Would we ever tolerate the open bullying, brutalisation and intimidation being perpetrated on Australian soil by a foreign power, if it was anyone else but China? Has our national soul been so corrupted by Beijing’s money that we simply allow a genocidal dictatorship to do as it pleases in our own country?

Academic Clive Hamilton was first inspired to write his Silent Invasion: China’s Influence in Australia when he witnessed Chinese security forces and “tens of thousands” of “angry and aggressive” Chinese students waving red flags attack a small group of pro-Tibet protesters on the lawns of Australia’s Parliament House.

On the very doorstep of Australia’s house of democracy, goons from a foreign communist dictatorship were violently threatening peaceful protesters. How was this allowed to happen?

Why is it still allowed to happen?

Anti-Beijing firebrand Vicky Xu is back in the fray after making a strategic withdrawal in the face of unprecedented threats to her life, friends, and family – punished, she says, for her work revealing the Chinese Communist Party’s wrongdoings.

Xu was born in China and her father is a Chinese Communist Party member. Watching a documentary, as a student in Australia, about the Tiananmen Square massacre, and interviewing a Chinese dissident, changed her mind. She has lead-authored a report into China’s genocide of Uyghur people in Xinjiang.

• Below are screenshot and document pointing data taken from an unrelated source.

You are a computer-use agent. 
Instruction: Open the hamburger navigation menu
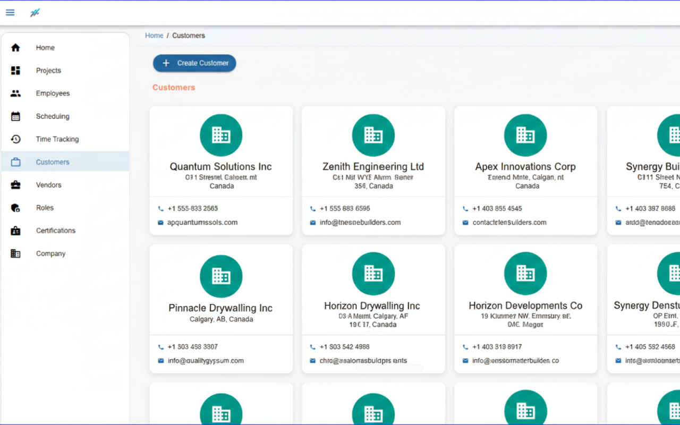tap(10, 12)
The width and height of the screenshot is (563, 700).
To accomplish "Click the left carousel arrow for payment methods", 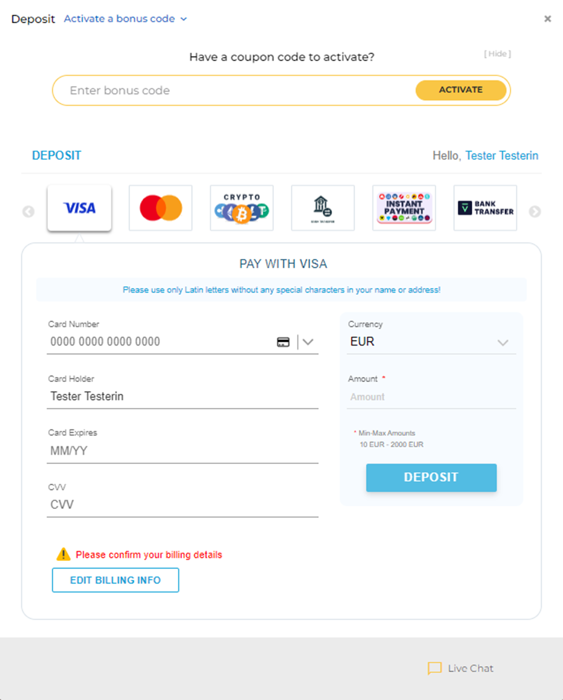I will 28,212.
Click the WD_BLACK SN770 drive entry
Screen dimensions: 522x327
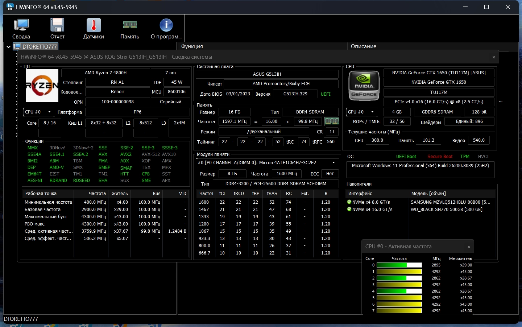tap(446, 210)
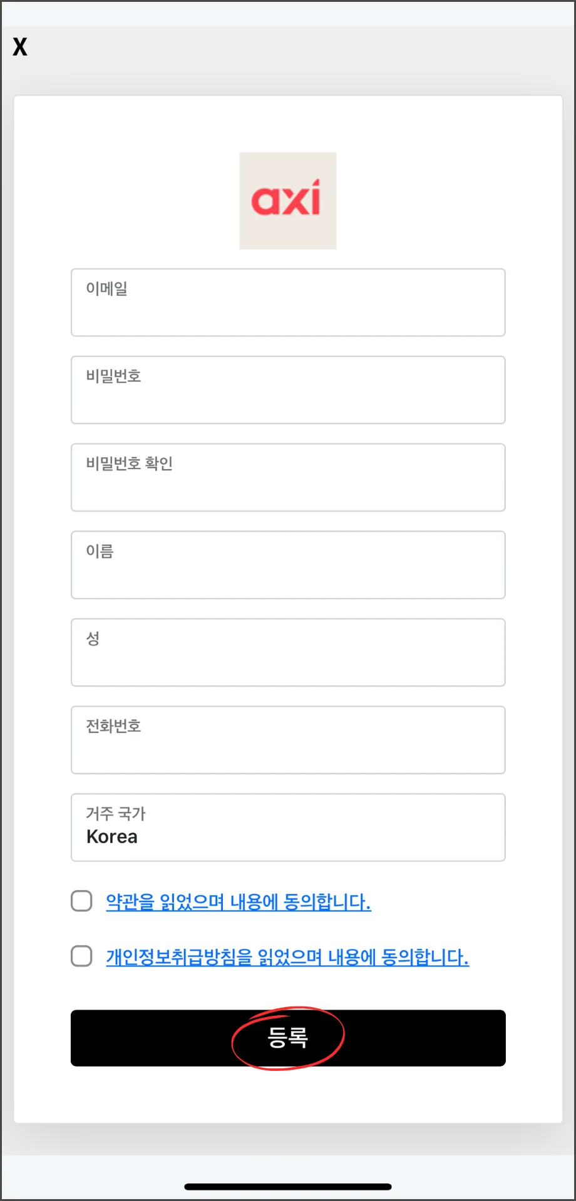Click the 이메일 placeholder label
The height and width of the screenshot is (1201, 576).
(x=107, y=288)
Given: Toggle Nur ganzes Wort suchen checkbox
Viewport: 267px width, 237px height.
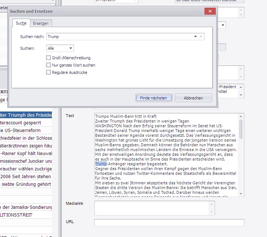Looking at the screenshot, I should click(49, 65).
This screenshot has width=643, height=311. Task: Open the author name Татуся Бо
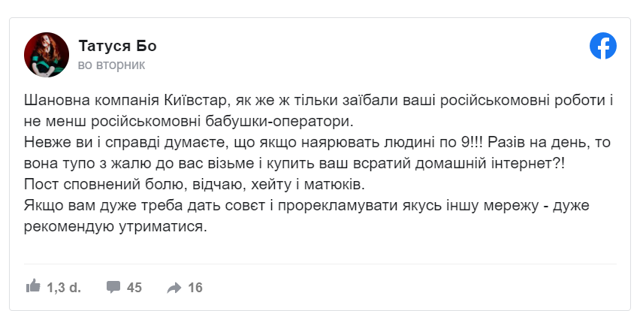coord(117,46)
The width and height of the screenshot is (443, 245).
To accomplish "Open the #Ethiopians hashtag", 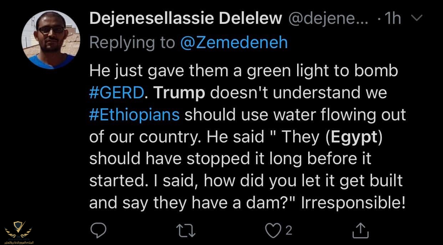I will (x=134, y=115).
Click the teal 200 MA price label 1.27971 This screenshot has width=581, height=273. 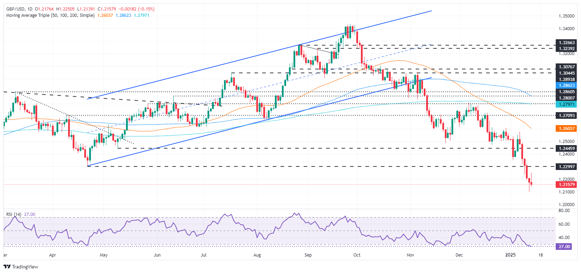[x=566, y=104]
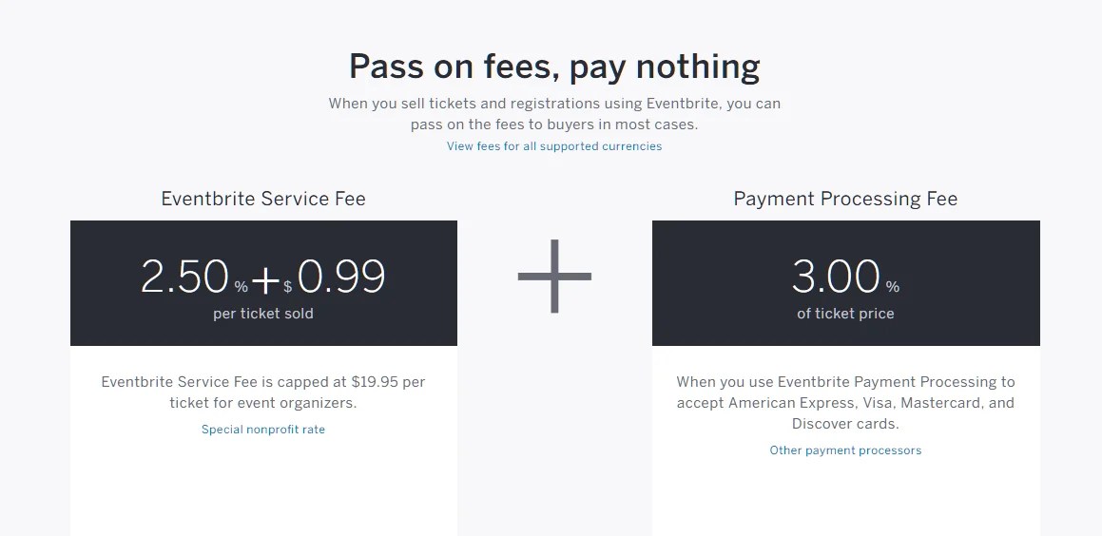Click the of ticket price caption
Screen dimensions: 1102x536
[x=845, y=314]
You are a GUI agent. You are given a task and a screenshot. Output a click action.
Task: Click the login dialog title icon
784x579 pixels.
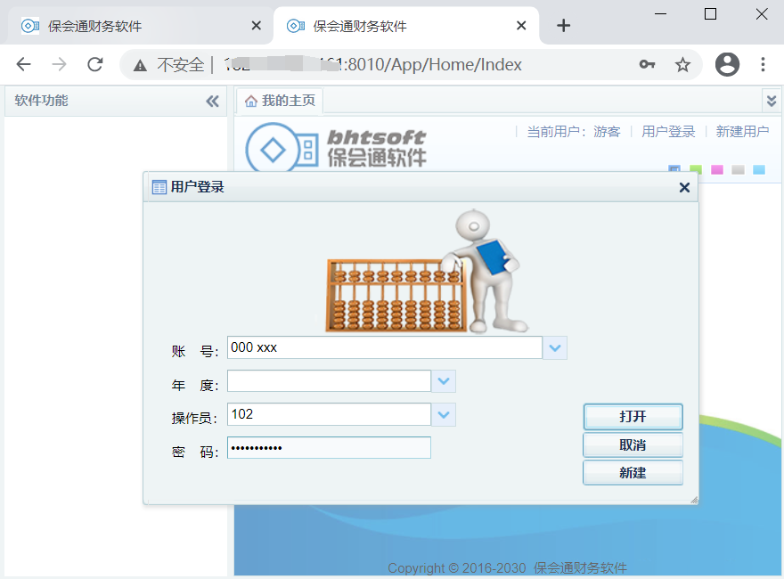coord(159,187)
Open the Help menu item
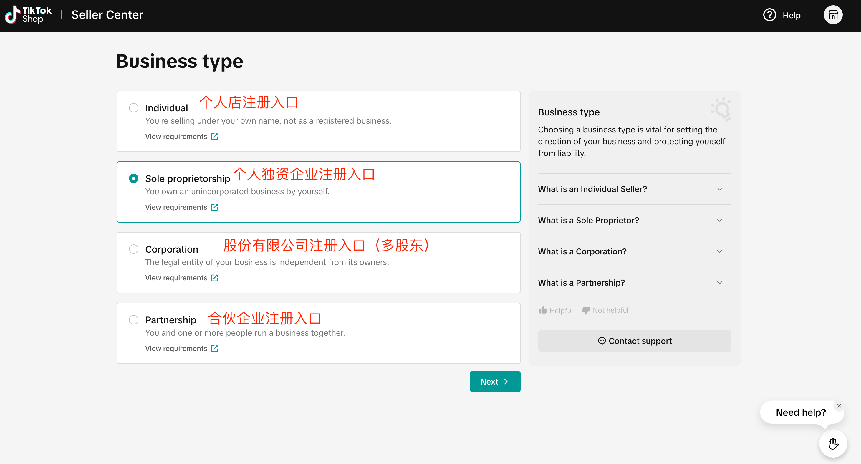The height and width of the screenshot is (464, 861). pyautogui.click(x=791, y=15)
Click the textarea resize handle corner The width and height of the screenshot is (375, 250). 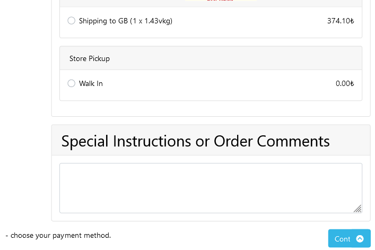(357, 209)
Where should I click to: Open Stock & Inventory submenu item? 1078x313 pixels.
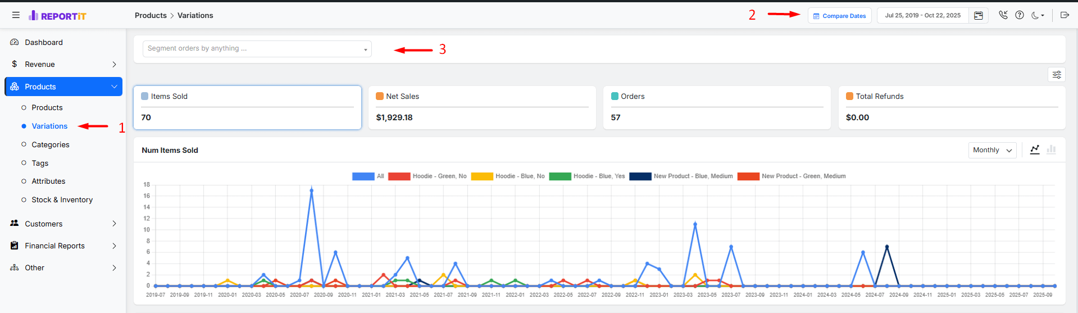pos(62,199)
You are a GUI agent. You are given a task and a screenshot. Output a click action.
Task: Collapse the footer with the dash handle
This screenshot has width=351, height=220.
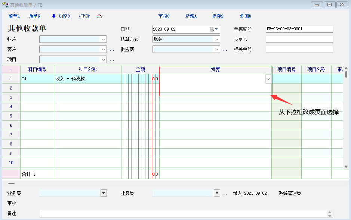pyautogui.click(x=11, y=183)
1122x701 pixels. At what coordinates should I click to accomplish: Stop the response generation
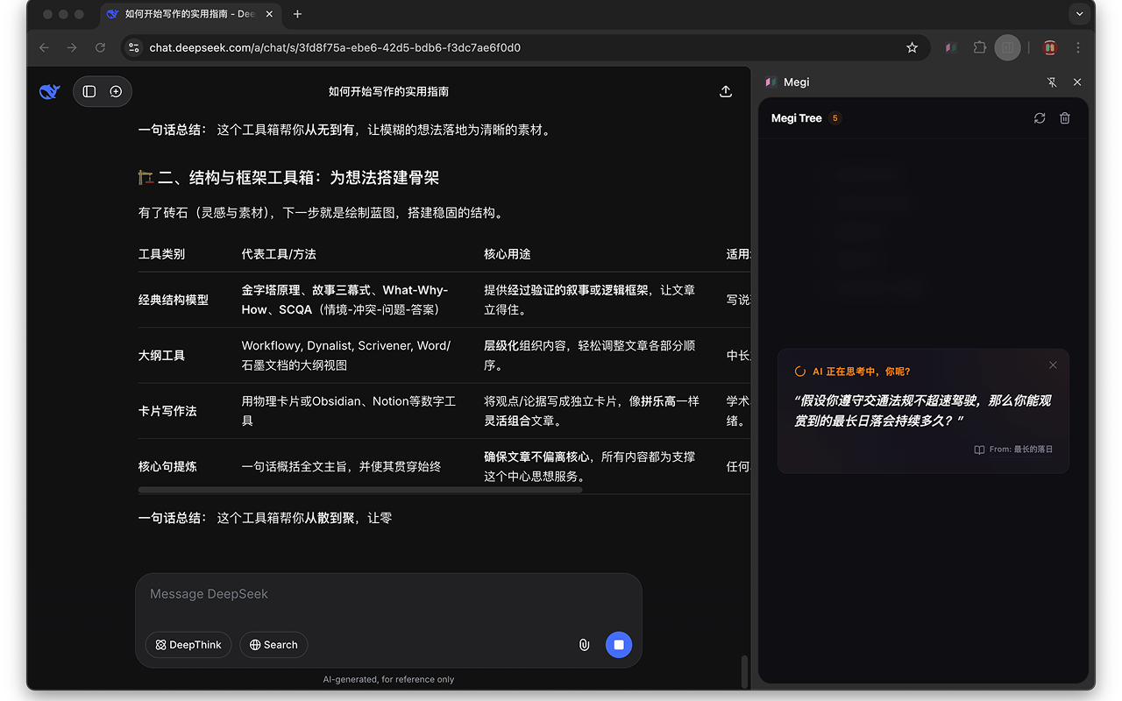(618, 645)
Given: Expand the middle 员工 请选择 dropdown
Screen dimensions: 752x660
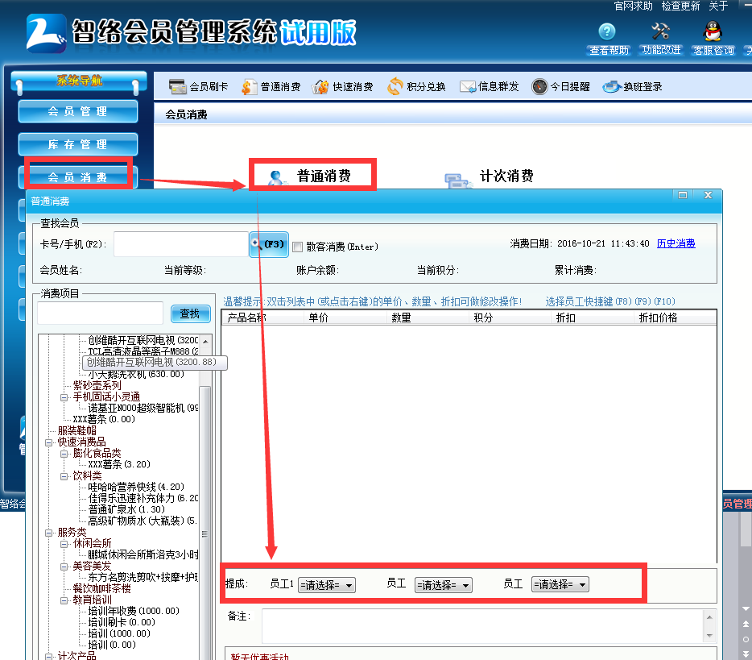Looking at the screenshot, I should point(443,584).
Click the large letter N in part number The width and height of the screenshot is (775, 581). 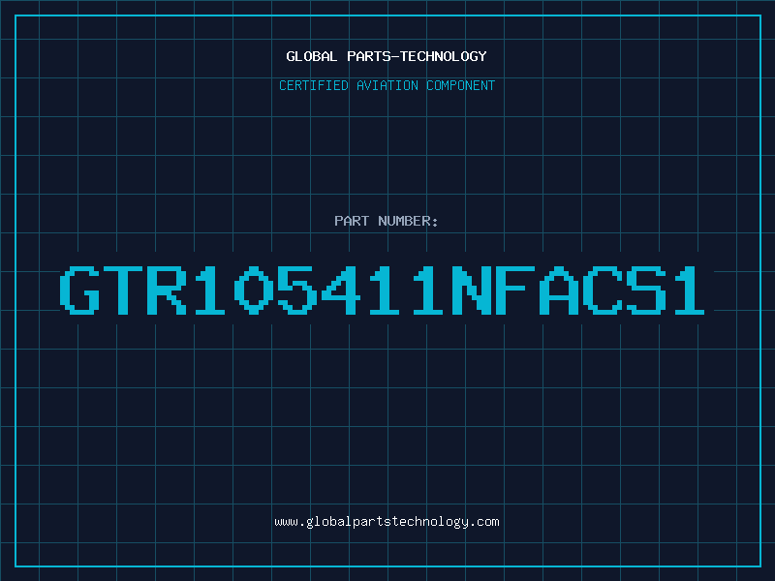472,290
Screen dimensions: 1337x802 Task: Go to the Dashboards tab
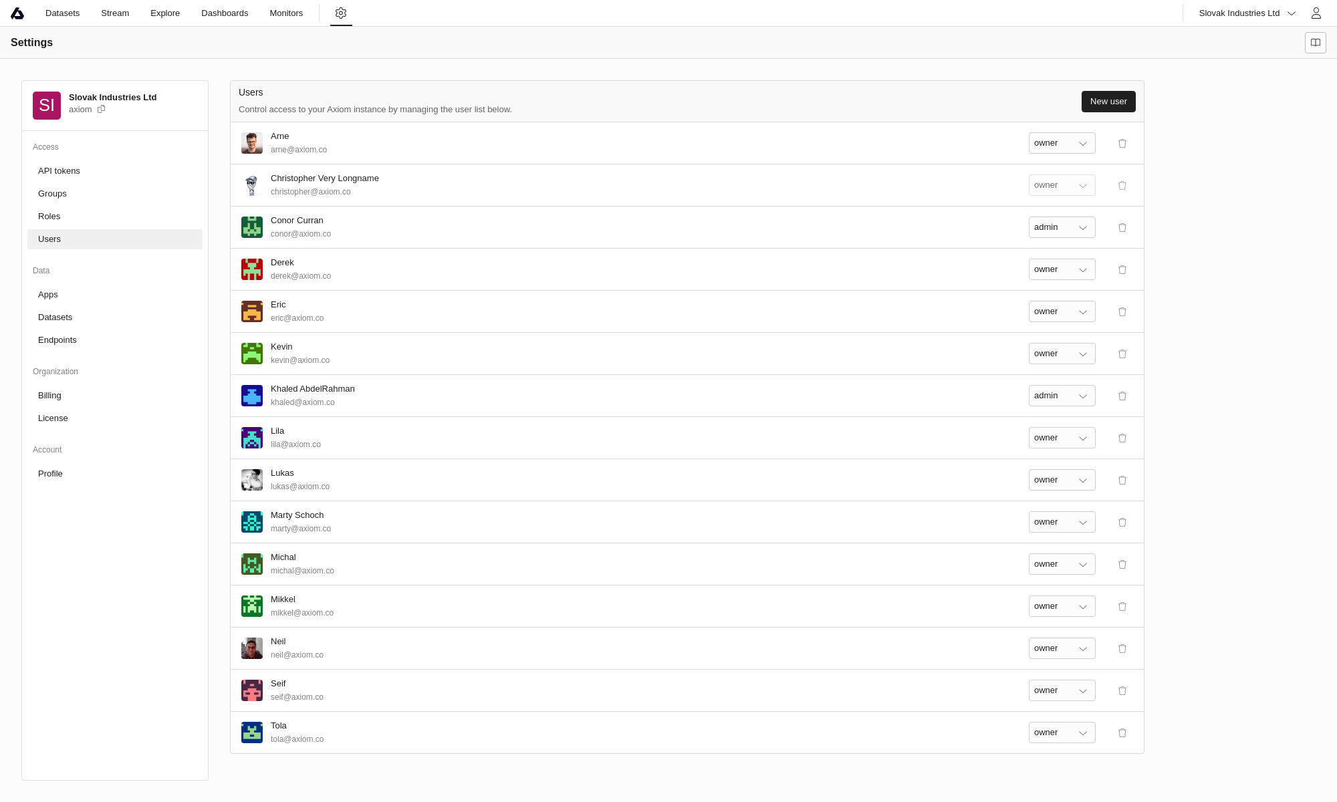coord(225,13)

All this has cost her dearly.

Her work brought her the ire of the Chinese government and its legions of social media bots and supporters: she has been stalked by mysterious people, her family and friends in China had been interrogated, and she has sustained industrial levels of abuse online, Xu said […]

“National fame, or notoriety, was bestowed on me overnight by the Chinese party-state and its propaganda apparatus,” she said.

“I was condemned in state and commercial and social media for being one of China’s biggest ­traitors. Death and rape threats were through the roof.

Xu was targeted in public in Australia. Chinese strangers approach her in the street.

“The state has gone after me in a really personal way. There has been – what I would call – psychological torture on my loved ones back in China. They’re isolated and treated with overwhelming hostility in their communities.

“Some have been repeatedly interrogated.”

The Australian

It’s not just Chinese-born Australian residents like Xu who are targeted.

When Australian swimmer Mack Horton spoke out about Chinese drug cheating in sport, he and his family were subjected to relentless abuse. Everything from threatening phone calls to broken glass dumped in their swimming pool.

Australian activist Drew Pavlou has been a particular target of Chinese authorities — and their Australian stooges. As a student at University of Queensland, Pavlou was subjected to an extraordinary campaign of harassment — apparently at the behest of the university’s CCP-linked funders — for organising protests at CCP influence on campus.

Since leaving university, Pavlou has continued his activism, including running anti-CCP candidates at the last Australian election. He has been arrested (for holding a blank sign one inch above the pavement outside the Chinese consulate in Brisbane), thrown out of a public speaking event with the Chinese ambassador, and manhandled, punched and dragged out of stadia hosting China-Australia basketball games.

Human rights activist Drew Pavlou dragged out by security. The BFD. Photoshop by Lushington Brady.

China doesn’t even have to send in its own goons: security at Australian-owned stadia are more than happy to do Beijing’s dirty work. Stadium-owning corporations shamelessly kowtow to the CCP by banning signs and T-shirts supporting disappeared tennis champion Peng Shuai. Peng vanished after she publicly accused Zhang Gaoli, a retired Chinese vice-premier and high-ranking CCP member, of sexual assault.

Security confiscate Taiwanese flags at a match featuring Taiwan. The BFD. Photoshop by Lushington Brady.

Even more bizarrely, International Basketball Federation (FIBA) officials in Melbourne banned and confiscated Taiwanese flags from a match where the Taiwanese team was playing the Chinese. Chinese flags were allowed.

Why would China ever bother invading Australia? We could be forgiven for thinking they’ve already won it, without firing a shot.